▸ **Your objective**
Could you write out the entire listing below word for word, omitting the pictures?

start Record set

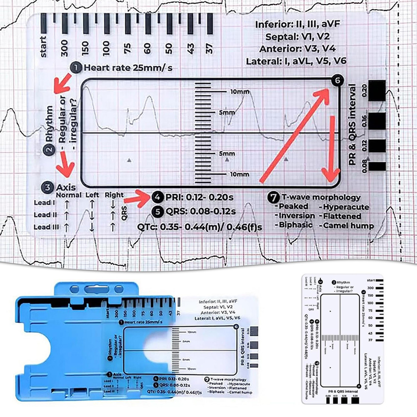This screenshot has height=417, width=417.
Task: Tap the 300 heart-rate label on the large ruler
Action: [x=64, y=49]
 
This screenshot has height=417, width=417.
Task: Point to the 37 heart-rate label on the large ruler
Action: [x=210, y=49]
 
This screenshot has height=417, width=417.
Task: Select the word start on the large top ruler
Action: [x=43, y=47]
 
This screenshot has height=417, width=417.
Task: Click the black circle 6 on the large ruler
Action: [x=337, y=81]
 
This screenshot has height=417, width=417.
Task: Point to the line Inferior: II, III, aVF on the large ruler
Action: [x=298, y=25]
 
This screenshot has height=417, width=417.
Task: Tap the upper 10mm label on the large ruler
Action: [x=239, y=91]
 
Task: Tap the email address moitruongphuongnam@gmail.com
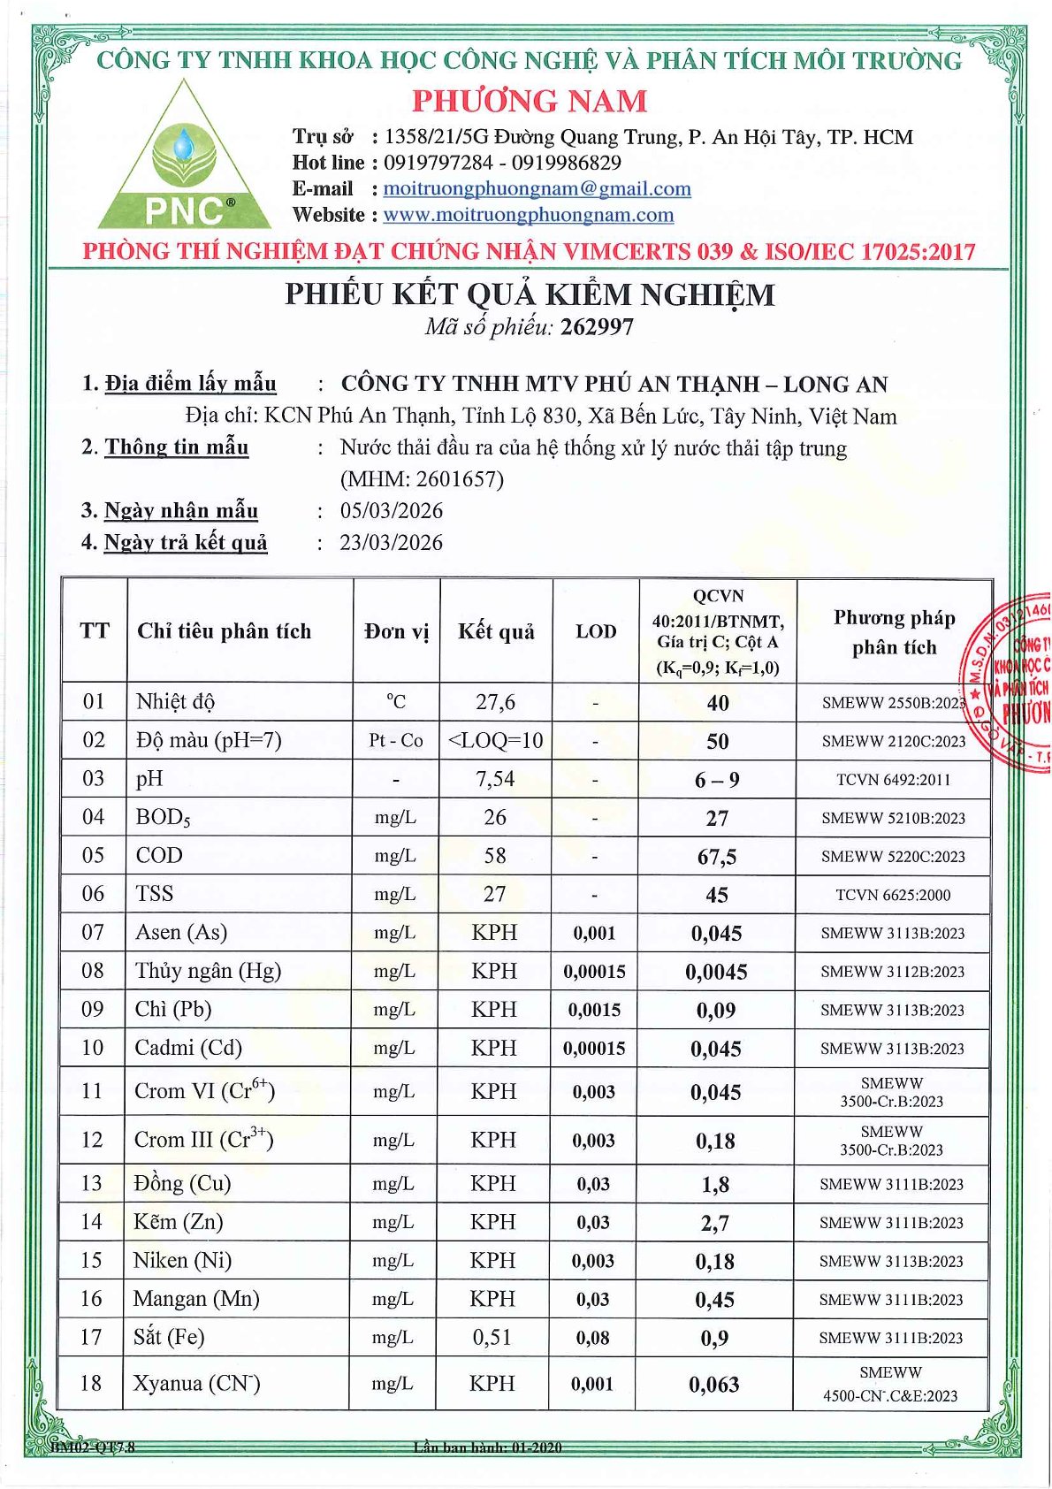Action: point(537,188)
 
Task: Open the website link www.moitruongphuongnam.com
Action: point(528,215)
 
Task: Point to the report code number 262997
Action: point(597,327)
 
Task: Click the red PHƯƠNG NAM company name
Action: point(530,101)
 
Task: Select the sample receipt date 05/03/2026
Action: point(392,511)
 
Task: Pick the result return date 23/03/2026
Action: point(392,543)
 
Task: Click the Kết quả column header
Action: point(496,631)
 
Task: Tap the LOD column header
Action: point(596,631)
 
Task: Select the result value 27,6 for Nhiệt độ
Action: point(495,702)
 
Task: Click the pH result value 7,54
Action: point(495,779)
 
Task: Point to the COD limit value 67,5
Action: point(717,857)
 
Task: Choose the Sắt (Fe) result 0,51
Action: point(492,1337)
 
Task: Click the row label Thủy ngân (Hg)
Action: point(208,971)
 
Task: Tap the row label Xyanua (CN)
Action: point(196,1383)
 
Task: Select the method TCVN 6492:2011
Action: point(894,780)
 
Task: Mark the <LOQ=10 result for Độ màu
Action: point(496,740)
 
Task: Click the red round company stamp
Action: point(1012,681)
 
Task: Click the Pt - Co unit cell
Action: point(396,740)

end Record set

▸ **Solution for this task**
This screenshot has height=417, width=417.
Task: Tap the 300 heart-rate label on the large ruler
Action: [x=64, y=49]
 
This screenshot has height=417, width=417.
Task: Point to the 37 heart-rate label on the large ruler
Action: [x=210, y=49]
 
This screenshot has height=417, width=417.
Task: Select the word start on the large top ruler
Action: [x=43, y=47]
 
This screenshot has height=417, width=417.
Task: Click the black circle 6 on the large ruler
Action: [x=337, y=81]
 
This screenshot has height=417, width=417.
Task: Point to the line Inferior: II, III, aVF on the large ruler
Action: [x=298, y=25]
 
This screenshot has height=417, width=417.
Task: Tap the upper 10mm label on the large ruler
Action: [x=239, y=91]
 
Task: Tap the email address moitruongphuongnam@gmail.com
Action: point(537,188)
 
Task: Open the website link www.moitruongphuongnam.com
Action: point(528,215)
 
Task: Point to the report code number 262997
Action: point(597,327)
 
Task: Click the red PHƯƠNG NAM company name
Action: point(530,101)
 
Task: Select the sample receipt date 05/03/2026
Action: point(392,511)
 
Task: Pick the result return date 23/03/2026
Action: point(392,543)
 
Task: Click the Kết quả column header
Action: point(496,631)
 
Task: Tap the LOD column header
Action: point(596,631)
 
Task: Select the result value 27,6 for Nhiệt độ
Action: point(495,702)
 
Task: Click the pH result value 7,54
Action: point(495,779)
 
Task: Point to the COD limit value 67,5
Action: point(717,857)
 
Task: Choose the Sắt (Fe) result 0,51
Action: point(492,1337)
 
Task: Click the row label Thủy ngân (Hg)
Action: point(208,971)
 
Task: Tap the row label Xyanua (CN)
Action: point(196,1383)
 
Task: Select the method TCVN 6492:2011
Action: point(894,780)
 
Task: Mark the <LOQ=10 result for Độ màu
Action: point(496,740)
 
Task: Click the red round company stamp
Action: point(1012,681)
 
Task: Click the Pt - Co unit cell
Action: point(396,740)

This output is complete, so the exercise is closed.